About this exercise: When you have gone through the records below, state only how many lines include the word "arrow".

(Recorded data)
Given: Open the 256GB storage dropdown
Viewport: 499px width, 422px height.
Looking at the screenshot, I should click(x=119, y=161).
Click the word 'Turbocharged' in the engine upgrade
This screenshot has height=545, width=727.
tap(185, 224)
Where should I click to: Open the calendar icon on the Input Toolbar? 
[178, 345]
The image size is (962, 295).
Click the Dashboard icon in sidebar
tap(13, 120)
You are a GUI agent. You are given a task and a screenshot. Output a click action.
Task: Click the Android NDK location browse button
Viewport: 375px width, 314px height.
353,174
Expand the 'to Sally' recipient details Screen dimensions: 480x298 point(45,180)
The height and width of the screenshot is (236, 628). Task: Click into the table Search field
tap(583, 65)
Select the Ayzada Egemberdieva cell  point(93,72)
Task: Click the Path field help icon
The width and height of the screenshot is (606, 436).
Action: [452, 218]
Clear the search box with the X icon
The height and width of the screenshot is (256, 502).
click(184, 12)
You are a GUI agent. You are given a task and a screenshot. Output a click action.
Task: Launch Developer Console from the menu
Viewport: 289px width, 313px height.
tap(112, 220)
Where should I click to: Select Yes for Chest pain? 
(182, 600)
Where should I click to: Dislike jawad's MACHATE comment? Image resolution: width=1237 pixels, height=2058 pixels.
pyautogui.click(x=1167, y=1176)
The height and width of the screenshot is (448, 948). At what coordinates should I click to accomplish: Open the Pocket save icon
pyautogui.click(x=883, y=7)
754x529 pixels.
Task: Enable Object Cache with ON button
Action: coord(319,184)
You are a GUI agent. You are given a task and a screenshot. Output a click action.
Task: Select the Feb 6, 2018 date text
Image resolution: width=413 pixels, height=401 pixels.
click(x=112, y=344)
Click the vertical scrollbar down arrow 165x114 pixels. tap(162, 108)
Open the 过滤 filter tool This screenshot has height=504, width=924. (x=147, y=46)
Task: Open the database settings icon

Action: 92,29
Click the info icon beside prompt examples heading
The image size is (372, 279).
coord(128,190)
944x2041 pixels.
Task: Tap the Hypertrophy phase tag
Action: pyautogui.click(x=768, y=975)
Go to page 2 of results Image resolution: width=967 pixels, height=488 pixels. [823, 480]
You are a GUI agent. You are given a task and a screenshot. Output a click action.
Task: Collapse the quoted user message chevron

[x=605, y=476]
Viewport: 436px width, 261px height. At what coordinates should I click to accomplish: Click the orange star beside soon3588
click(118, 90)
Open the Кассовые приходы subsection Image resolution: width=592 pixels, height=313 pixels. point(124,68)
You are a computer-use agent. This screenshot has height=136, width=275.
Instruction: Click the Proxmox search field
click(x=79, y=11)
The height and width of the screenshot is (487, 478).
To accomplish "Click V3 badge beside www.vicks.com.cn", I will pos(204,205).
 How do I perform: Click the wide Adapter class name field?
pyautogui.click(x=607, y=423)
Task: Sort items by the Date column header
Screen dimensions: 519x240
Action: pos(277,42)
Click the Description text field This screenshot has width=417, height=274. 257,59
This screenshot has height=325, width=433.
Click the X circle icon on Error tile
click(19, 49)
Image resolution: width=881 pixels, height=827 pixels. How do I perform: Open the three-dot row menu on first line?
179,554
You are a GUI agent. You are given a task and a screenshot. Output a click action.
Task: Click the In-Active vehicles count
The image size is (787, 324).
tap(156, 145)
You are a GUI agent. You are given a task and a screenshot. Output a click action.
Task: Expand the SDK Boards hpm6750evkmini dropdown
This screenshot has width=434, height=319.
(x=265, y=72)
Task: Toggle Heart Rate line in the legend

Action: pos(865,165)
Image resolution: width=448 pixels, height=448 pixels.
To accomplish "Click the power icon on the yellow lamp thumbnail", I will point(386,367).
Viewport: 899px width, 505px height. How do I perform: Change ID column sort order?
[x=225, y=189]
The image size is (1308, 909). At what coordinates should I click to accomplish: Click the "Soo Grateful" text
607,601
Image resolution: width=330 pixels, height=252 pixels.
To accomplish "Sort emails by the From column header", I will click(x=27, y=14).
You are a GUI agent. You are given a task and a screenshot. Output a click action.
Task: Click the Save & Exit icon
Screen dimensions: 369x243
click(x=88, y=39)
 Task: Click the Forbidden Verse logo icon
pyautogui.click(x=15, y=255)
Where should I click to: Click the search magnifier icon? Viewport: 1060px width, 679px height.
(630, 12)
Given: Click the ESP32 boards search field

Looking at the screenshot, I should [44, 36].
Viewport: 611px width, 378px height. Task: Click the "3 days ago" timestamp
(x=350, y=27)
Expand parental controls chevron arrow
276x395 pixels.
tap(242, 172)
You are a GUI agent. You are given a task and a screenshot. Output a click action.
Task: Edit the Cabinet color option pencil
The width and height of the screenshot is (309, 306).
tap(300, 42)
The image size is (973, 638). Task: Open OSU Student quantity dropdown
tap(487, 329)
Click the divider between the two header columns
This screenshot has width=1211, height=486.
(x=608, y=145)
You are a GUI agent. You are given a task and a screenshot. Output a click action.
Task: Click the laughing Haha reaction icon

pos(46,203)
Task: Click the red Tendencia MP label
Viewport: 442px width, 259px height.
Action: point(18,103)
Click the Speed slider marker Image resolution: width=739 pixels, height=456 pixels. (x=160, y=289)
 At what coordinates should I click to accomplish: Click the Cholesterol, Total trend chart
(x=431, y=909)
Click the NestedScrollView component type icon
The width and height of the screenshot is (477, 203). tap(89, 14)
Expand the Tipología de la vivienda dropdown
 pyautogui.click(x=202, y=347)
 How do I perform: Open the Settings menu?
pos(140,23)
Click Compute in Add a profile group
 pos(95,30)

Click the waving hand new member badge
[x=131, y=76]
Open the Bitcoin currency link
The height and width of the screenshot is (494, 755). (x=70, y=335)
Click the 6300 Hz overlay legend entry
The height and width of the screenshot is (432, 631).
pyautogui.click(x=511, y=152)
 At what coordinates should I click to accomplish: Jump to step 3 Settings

Exercise response: 2